PROVIDED RECORDS »
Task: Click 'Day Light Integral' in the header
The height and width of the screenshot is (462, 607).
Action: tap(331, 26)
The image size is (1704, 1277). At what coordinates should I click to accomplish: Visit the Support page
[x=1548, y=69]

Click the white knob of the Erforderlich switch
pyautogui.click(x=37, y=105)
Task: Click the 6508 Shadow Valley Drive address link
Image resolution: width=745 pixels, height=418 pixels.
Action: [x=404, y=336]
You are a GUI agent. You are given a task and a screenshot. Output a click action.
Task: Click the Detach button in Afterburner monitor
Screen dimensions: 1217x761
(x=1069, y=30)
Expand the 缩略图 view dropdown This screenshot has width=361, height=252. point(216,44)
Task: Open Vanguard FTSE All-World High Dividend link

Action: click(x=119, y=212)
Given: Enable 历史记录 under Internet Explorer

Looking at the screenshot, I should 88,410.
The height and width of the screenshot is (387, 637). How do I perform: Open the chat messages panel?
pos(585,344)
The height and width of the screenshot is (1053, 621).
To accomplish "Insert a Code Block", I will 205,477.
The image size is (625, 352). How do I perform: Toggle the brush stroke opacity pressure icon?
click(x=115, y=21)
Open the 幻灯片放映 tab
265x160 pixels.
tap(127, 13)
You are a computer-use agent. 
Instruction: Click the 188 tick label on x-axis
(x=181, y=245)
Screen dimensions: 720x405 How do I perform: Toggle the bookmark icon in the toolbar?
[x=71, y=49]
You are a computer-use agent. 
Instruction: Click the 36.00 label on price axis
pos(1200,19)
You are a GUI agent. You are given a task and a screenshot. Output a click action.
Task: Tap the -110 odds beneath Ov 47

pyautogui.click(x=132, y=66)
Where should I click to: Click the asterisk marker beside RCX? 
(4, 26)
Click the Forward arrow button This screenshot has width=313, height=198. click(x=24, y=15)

WRITTEN PROBLEM » Set down all of the records above again, line for line, without changing a single character.

RESPONSE »
Task: Click 'Day Light Integral' in the header
The height and width of the screenshot is (462, 607).
Action: tap(331, 26)
The image size is (1704, 1277). At what coordinates should I click to accomplish: Visit the Support page
[x=1548, y=69]

Click the white knob of the Erforderlich switch
pyautogui.click(x=37, y=105)
Task: Click the 6508 Shadow Valley Drive address link
Image resolution: width=745 pixels, height=418 pixels.
Action: [x=404, y=336]
You are a GUI agent. You are given a task and a screenshot. Output a click action.
Task: Click the Detach button in Afterburner monitor
Screen dimensions: 1217x761
(x=1069, y=30)
Expand the 缩略图 view dropdown This screenshot has width=361, height=252. point(216,44)
Task: Open Vanguard FTSE All-World High Dividend link

Action: click(x=119, y=212)
Given: Enable 历史记录 under Internet Explorer

Looking at the screenshot, I should 88,410.
The height and width of the screenshot is (387, 637). How do I perform: Open the chat messages panel?
pos(585,344)
The height and width of the screenshot is (1053, 621).
To accomplish "Insert a Code Block", I will 205,477.
The image size is (625, 352). How do I perform: Toggle the brush stroke opacity pressure icon?
click(x=115, y=21)
Open the 幻灯片放映 tab
265x160 pixels.
tap(127, 13)
You are a computer-use agent. 
Instruction: Click the 188 tick label on x-axis
(x=181, y=245)
Screen dimensions: 720x405 How do I perform: Toggle the bookmark icon in the toolbar?
[x=71, y=49]
You are a computer-use agent. 
Instruction: Click the 36.00 label on price axis
pos(1200,19)
You are a GUI agent. You are given a task and a screenshot. Output a click action.
Task: Tap the -110 odds beneath Ov 47

pyautogui.click(x=132, y=66)
Where should I click to: Click the asterisk marker beside RCX? 
(4, 26)
Click the Forward arrow button This screenshot has width=313, height=198. click(x=24, y=15)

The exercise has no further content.